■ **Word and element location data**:
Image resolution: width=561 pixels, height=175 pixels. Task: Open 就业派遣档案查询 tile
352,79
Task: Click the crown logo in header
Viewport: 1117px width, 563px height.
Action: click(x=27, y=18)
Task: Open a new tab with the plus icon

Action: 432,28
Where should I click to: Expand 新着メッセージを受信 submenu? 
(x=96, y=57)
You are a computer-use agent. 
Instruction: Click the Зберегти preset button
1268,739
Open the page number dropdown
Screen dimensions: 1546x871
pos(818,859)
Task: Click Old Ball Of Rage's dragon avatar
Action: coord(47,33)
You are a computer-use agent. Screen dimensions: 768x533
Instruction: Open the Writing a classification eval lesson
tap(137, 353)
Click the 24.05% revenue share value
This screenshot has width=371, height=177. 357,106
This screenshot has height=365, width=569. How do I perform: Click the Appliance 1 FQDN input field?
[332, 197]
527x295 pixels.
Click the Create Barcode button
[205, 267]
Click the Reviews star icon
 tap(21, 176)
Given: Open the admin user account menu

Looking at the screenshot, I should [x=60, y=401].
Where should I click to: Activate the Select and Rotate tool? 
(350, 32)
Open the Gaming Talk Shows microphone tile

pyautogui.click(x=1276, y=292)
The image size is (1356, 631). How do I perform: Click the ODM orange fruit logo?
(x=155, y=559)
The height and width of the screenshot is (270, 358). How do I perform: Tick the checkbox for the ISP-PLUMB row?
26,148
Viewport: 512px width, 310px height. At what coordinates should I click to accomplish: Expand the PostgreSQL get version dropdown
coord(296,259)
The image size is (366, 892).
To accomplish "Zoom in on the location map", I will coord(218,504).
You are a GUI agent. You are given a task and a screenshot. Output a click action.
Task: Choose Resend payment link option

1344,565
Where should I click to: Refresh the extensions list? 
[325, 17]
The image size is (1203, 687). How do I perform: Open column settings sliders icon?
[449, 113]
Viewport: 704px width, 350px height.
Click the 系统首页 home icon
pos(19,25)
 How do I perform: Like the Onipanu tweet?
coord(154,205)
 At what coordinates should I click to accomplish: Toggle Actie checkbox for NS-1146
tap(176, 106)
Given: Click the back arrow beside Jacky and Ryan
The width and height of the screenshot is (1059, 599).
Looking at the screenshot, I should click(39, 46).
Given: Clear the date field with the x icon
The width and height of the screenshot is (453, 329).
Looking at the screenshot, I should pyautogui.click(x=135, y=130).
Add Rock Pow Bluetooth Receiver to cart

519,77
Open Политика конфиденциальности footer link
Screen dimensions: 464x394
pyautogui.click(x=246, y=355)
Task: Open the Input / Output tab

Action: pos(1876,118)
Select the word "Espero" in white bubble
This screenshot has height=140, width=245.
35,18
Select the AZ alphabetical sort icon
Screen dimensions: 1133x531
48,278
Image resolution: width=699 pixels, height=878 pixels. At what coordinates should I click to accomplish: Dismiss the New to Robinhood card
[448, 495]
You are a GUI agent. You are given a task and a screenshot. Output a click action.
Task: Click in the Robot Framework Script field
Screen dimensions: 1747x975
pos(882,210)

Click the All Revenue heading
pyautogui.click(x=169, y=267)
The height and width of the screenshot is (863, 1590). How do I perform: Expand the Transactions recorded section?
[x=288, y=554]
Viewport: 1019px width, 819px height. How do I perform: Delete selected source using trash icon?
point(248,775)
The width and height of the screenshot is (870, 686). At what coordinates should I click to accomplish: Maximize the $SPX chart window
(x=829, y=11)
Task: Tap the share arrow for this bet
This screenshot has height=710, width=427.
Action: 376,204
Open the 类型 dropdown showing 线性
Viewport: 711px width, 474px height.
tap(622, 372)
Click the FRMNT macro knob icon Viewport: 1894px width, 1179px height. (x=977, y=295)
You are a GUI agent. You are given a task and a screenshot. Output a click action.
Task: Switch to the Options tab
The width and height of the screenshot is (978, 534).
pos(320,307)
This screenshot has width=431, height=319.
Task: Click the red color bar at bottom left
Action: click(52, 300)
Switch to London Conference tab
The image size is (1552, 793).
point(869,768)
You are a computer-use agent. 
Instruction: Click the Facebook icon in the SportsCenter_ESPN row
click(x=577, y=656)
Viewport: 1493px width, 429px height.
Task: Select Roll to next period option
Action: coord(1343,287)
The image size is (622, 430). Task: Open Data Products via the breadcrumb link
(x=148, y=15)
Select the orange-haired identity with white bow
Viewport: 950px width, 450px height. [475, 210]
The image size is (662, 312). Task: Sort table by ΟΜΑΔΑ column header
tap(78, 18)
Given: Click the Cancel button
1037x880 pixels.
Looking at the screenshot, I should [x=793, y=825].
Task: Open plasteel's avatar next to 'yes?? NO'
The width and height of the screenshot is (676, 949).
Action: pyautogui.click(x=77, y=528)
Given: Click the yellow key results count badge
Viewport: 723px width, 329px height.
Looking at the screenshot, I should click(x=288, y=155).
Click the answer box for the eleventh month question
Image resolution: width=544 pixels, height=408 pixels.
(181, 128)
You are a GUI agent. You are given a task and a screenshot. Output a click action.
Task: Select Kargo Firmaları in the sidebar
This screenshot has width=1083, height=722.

■ **Written task**: Please list every line in the items above that contains the word "resolution", copying each one in full.

■ **Exercise result**:
Image resolution: width=561 pixels, height=175 pixels. Task: Open 就业派遣档案查询 tile
Image resolution: width=699 pixels, height=878 pixels. At what coordinates should I click to accomplish: Dismiss the New to Robinhood card
Image resolution: width=544 pixels, height=408 pixels.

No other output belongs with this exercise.